Dell says its approach to the tablet market is better than Apple’s
The iPad is doomed to fail, according to market rival Dell. This is despite Apple selling 14.8 million iPads worldwide in 2010, a figure that represented 75% of the tablet PC market at the time. So, what exactly is Dell basing this prophecy of failure on?
By the time the iPad 2 launched last Friday, Apple had sold 15 million of the original iPad, more than all other tablet PCs combined. Dell, who makes one of these rival tablets, feels that the iPad has had its day and that ultimately, it will fail.

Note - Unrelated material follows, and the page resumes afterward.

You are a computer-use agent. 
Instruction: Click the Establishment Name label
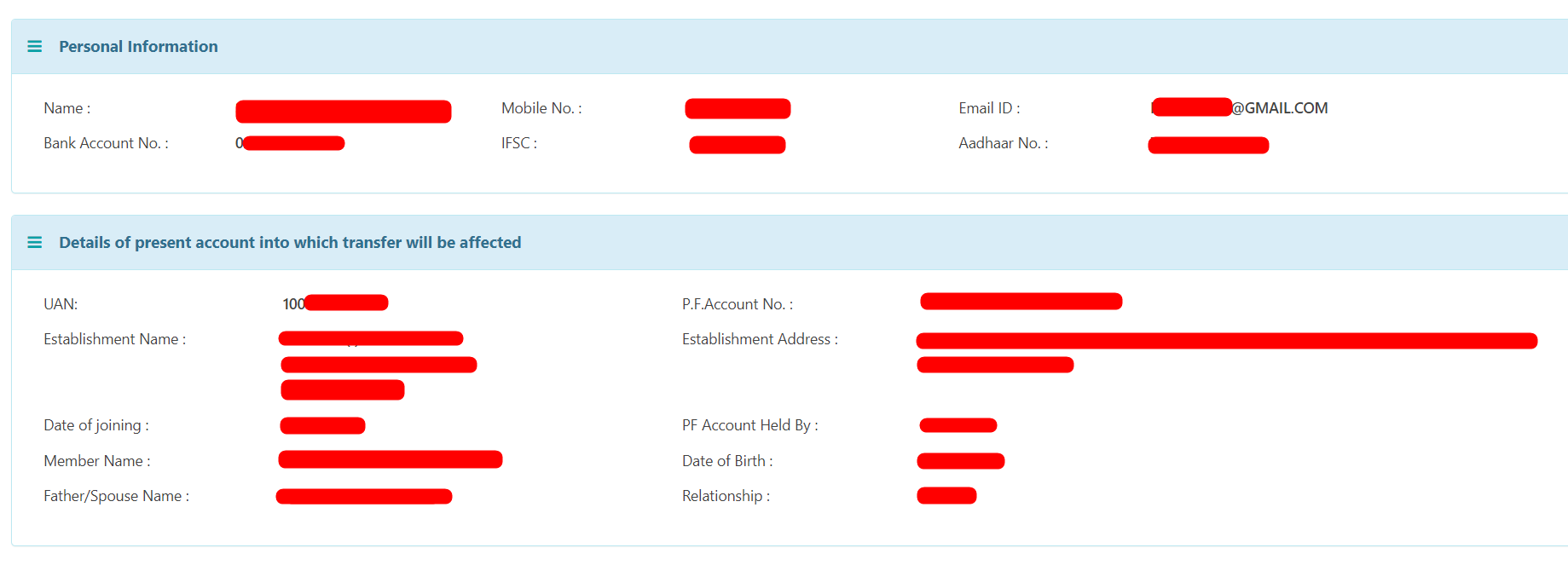click(x=114, y=339)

Speaking to CIO Australia, Dell’s Andy Lark said that the iPad was ill-equipped to succeed in the enterprise market:
“Apple is great if you’ve got a lot of money and live on an island. It’s not so great if you have to exist in a diverse, open, connected enterprise; simple things become quite complex.”
Dell, who makes a tablet that isn’t really a tablet, feels that its approach is far more capable of success in enterprise. It would appear that Dell feels tablets should include physical keyboards.

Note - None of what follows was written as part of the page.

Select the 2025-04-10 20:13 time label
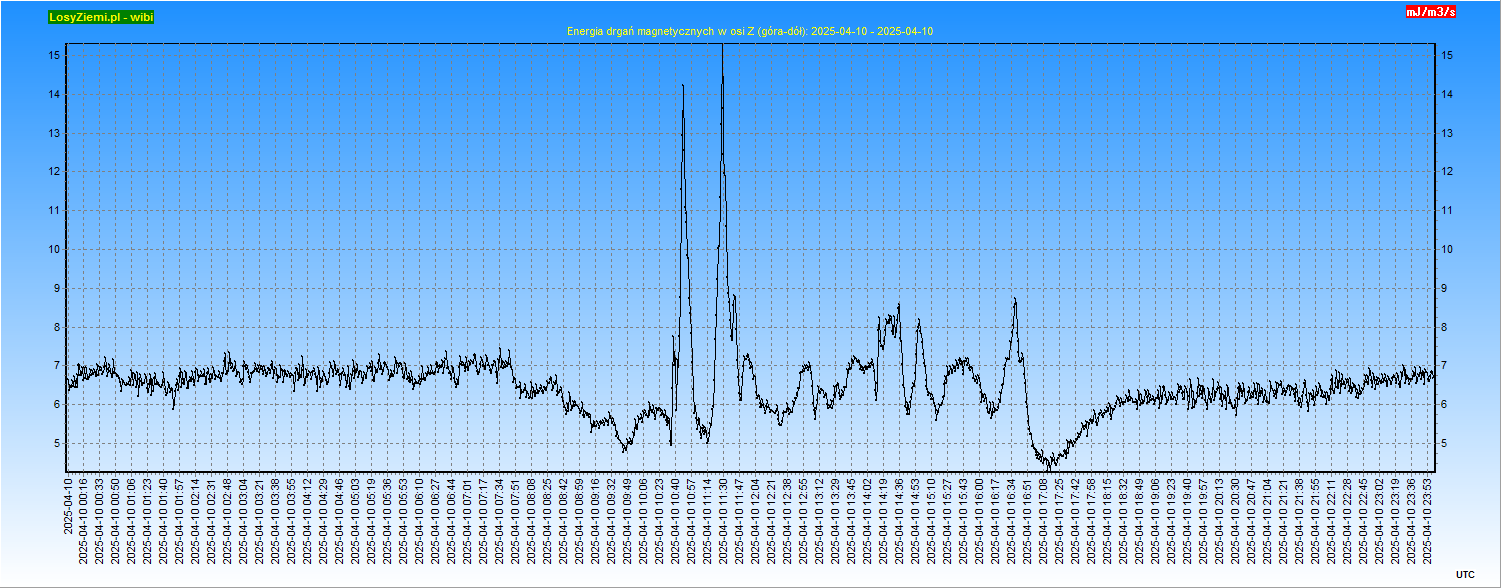Image resolution: width=1501 pixels, height=588 pixels. [x=1220, y=520]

This, to us, somewhat destroys the point of a tablet. The Inspiron Duo is a laptop that can flip over to become a quasi-tablet with the keyboard hidden underneath. Dell’s website says this design allows you to “switch from touch to type in seconds”.
Lark also claimed that turning the iPad into a laptop didn’t make financial sense:
“An iPad with a keyboard, a mouse and a case [means] you’ll be at $1500 or $1600; that’s double of what you’re paying […] That’s not feasible.”
Our main problem with this argument is that it seems to conveniently miss the point of the iPad. Unsurprisingly, Dell feels that its hybrid offering is the best bet. From what we’ve seen so far though, very few people want to connect a tablet up to a keyboard and mouse.